GOP: New, Old Agenda

Posted May 05, 2009, at 5:18 p.m.

With Sen. Arlen Specter defecting from the GOP to the Democrats last week, with fewer than one-quarter of Americans identifying themselves as Republicans, with President Obama enjoying 62 percent job approval and 81 percent personal approval ratings, and with Democrats gaining seats in Congress in two consecutive elections, it’s not a good time for the party of Abraham Lincoln, Teddy Roosevelt and Ronald Reagan. Whenever parties lose elections — or senators — it’s easy to become an armchair pundit, full of explanations and strategies to reverse course. But this time, the causes of the party’s decline are, in fact, easy to identify. They may be harder to reverse, though. But, it is clear that senators like Mr. Specter and Olympia Snowe and Susan Collins are part of the solution.

First, the causes: George W. Bush, Dick Cheney, Donald Rumsfeld, Alberto Gonzalez, Paul Wolfowitz, Richard Perle and Karl Rove. The last administration likely will be described by historians as one of the worst of the last 100 years. Mr. Bush not only tarnished the Republican brand, he made it unrecognizable. Though it took longer, the second Bush presidency finally was rejected with as much disdain as New Coke was rejected by consumers in the 1980s. Coca-Cola’s response to the dramatic failure of its product should instruct Republicans — Coke dropped the new soda and returned to its tried and true formula.

To do so, Republicans must articulate an agenda of fiscal responsibility. But it must be realistic, and reach beyond merely saying “no” to Democratic initiatives. Republicans must propose a paring down of government in areas that do not hurt children, the poor or the elderly — and may actually reduce defense spending. Republicans must offer tax policies that demonstrably create prosperity for small businesses and the middle class, not multinational corporations and their CEOs. Republicans must recognize the need for regulating private enterprise, but work to explain to Democrats where the line lies between burdening and crippling business. And last, Republicans must take a page from the Libertarian Party’s platform and wave a white flag in the culture wars. Political parties should not let themselves be hijacked by prohibitionists, moralists and missionaries.

The decline of the party should concern those of all political stripes. Though there is no mention of partisan politics in the Constitution, clearly, one-party dominance is not good for our democracy. A possible silver lining in the GOP’s troubles is the opening it creates for another party, or for the rise of bipartisan coalitions.

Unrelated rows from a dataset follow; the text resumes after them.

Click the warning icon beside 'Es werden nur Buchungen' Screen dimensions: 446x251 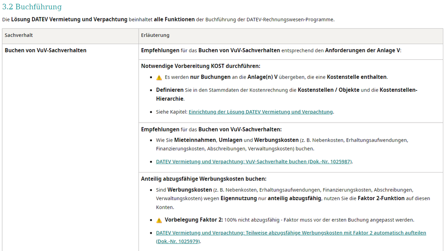tap(159, 78)
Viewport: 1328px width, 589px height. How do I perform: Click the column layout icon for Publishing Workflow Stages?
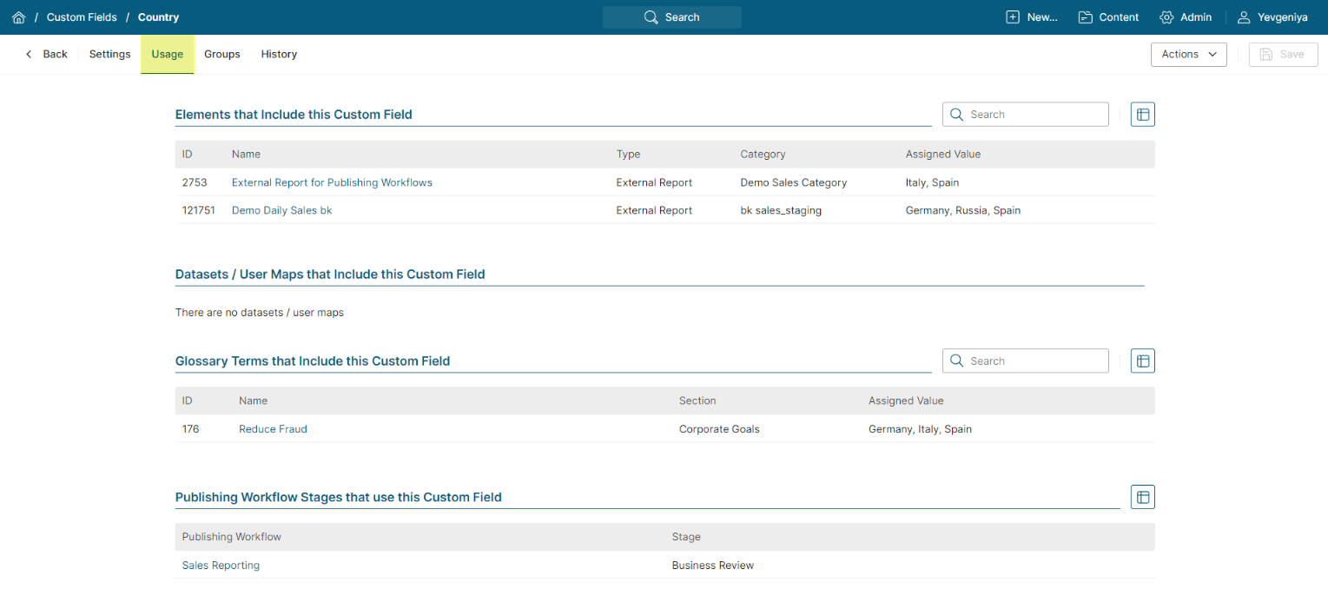pyautogui.click(x=1142, y=497)
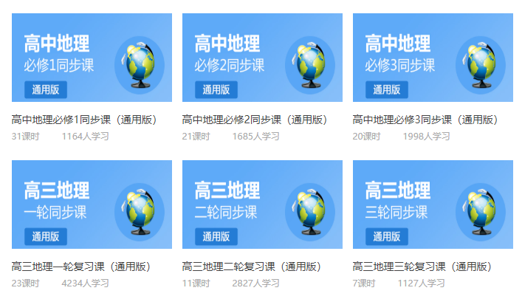522x299 pixels.
Task: Click 通用版 badge on 三轮同步课 banner
Action: 387,237
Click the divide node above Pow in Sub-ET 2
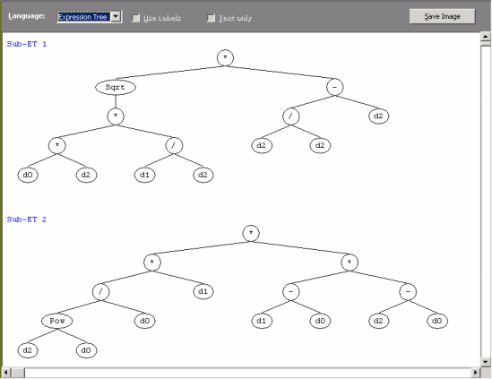 pyautogui.click(x=100, y=292)
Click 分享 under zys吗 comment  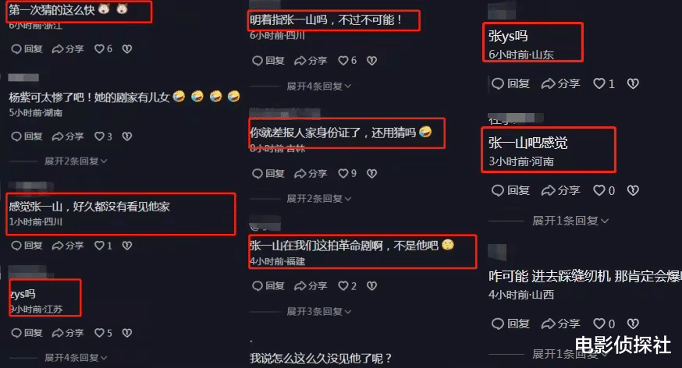coord(68,333)
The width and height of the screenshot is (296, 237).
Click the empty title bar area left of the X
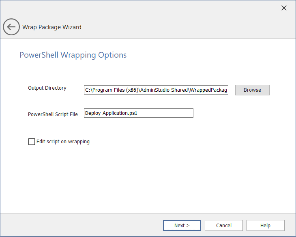(x=162, y=8)
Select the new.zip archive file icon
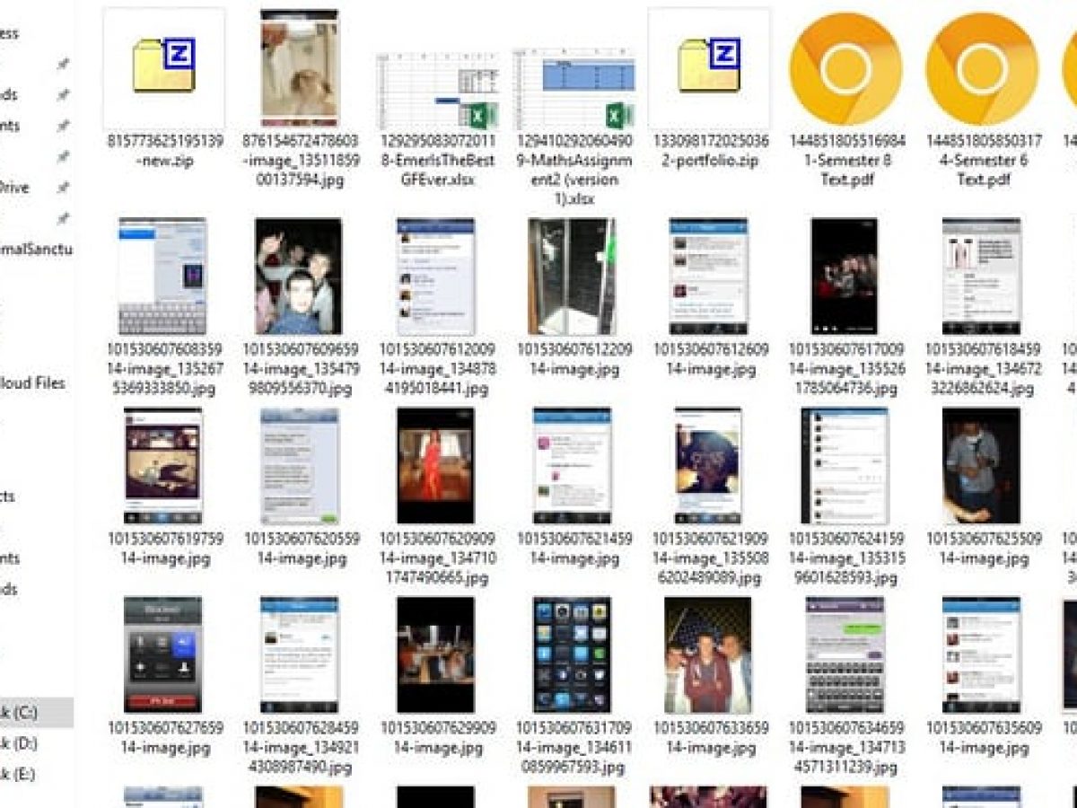Screen dimensions: 1077x808 click(x=164, y=69)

The way out for the GOP is within reach. Republicans such as Maine Sens. Collins and Snowe offer examples of how to win in “blue” states; be moderate on social issues, prudent but pragmatic on spending matters and work to stay in the game by negotiating with Democrats.

In fact, the GOP would do well to ask Sens. Collins and Snowe for directions as the party tries to find its way out of the desert.